──────── FRAGMENTO SELECCIONADO
Estoy siguiendo tres series de contenido político y las tres tienen un denominador común: la corrupción o, mejor dicho, la obsesión por el poder que desemboca en corrupción.
Desde mi admiración a The West Wing, tengo que reconocer que aquellos guiones eran comparables a Bambi. Y eso que aparecían asuntos turbios, pero siempre desde una perspectiva del bien general y de la decencia (desde un punto de vista americano), es decir, cuando se hacía algo reprobable siempre quedaba justificado por la consecución del bien general o el mal menor.
Esa visión humanista ha desaparecido de las tres series actuales: The Boss, Scandal y House of Cards.
Empecemos por la última, porque se trata de un remake de la serie del mismo título que hace más de 20 años produjo la BBC. Entonces ví algunos capítulos y me dejó, literalmente, pasmada.
────────────────
* ENUNCIADO DEL EJERCICIO *
Reproduce íntegramente y sin ningún cambio el fragmento sobre series de contenido político.
──────── REGISTROS PROPORCIONADOS
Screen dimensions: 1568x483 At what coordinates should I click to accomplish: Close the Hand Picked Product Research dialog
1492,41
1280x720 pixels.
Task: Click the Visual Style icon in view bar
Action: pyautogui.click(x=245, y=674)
────────────────
* SOLUCIÓN DEL EJERCICIO *
Estoy siguiendo tres series de contenido político y las tres tienen un denominador común: la corrupción o, mejor dicho, la obsesión por el poder que desemboca en corrupción.
Desde mi admiración a The West Wing, tengo que reconocer que aquellos guiones eran comparables a Bambi. Y eso que aparecían asuntos turbios, pero siempre desde una perspectiva del bien general y de la decencia (desde un punto de vista americano), es decir, cuando se hacía algo reprobable siempre quedaba justificado por la consecución del bien general o el mal menor.
Esa visión humanista ha desaparecido de las tres series actuales: The Boss, Scandal y House of Cards.
Empecemos por la última, porque se trata de un remake de la serie del mismo título que hace más de 20 años produjo la BBC. Entonces ví algunos capítulos y me dejó, literalmente, pasmada.